BREAKING DOWN Forex Analysis

Traders often disagree about which type of analysis gets the best results. For a new trader, just entering into forex trading, the best method will depend on how much time and information they have. The forex market is highly liquid. Prices of currency pairs can change drastically without prior warning. One of the benefits of trading currencies is its massive trading volume, which covers the most significant asset class globally.

There is no one-stop shop for buying and selling currencies. Trading happens through many individual dealers or financial centers through electronic networks. The forex market is open 24 hours a day, five days a week, and currencies are traded worldwide among the major financial centers of London, New York, Tokyo, Zürich, Frankfurt, Hong Kong, Singapore, Paris, and Sydney.

Forex analysis software includes charts that are useful in identifying user set perimeters. These may be available from a broker through the use of a trial account. It is critical that new traders experiment with a couple of different brokers and offerings before deciding where to open their account.

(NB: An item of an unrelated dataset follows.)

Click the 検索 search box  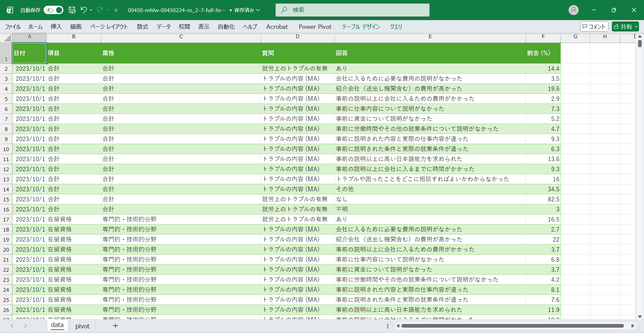click(x=352, y=10)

(To learn more about forex trading, read Investopedia's Forex Walkthrough.)

Types of Forex Analysis

Just as there is no one-stop exchange for exchanging foreign currencies, there is no one-stop type of forex analysis. Forex analysis is highly dependent on the business or individual doing the trading and may be technical, fundamental or based on sentiment.

  • Technical analysis relies on past price movement data to predict currencies’ future value. Traders focus on charts of price movement and various analytical tools to evaluate a security's strength or weakness. In technical analysis, a trader examines the prices of specified currencies over time. In most cases, they will recognize repeated patterns, which they then use to predict the movement of the market. With automated technical analysis, computer software analyzes the history of the currencies’ price movement. Currency values tend to fluctuate in fairly predictable patterns, which gives this style of analysis value. Technical analysis is the most popular type of forex analysis.
  • ​​​​​​Fundamental analysis relies on current factors affecting countries’ economies. These traders look at related economic, financial, and other qualitative and quantitative factors. In fundamental analysis, traders examine factors such as a country’s inflation rate, interest rates, GDP and other economic indicators. Traders consider interest rates particularly important when making decisions. A higher interest rate will attract more investors, which, over time, will increase the value of that country’s currency.
  • Analysis based on sentiment occurs when a large proportion of traders invest in a specific currency. It is the feeling or tone of a market or its crowd psychology. When a trader uses sentiment to analyze the forex market, they look for a particularly large amount of investment in a particular currency. With a large number of investors purchasing a given currency, the number of future sellers of that currency expands. This can create some risk if many of those investors decide to sell that currency at the same time.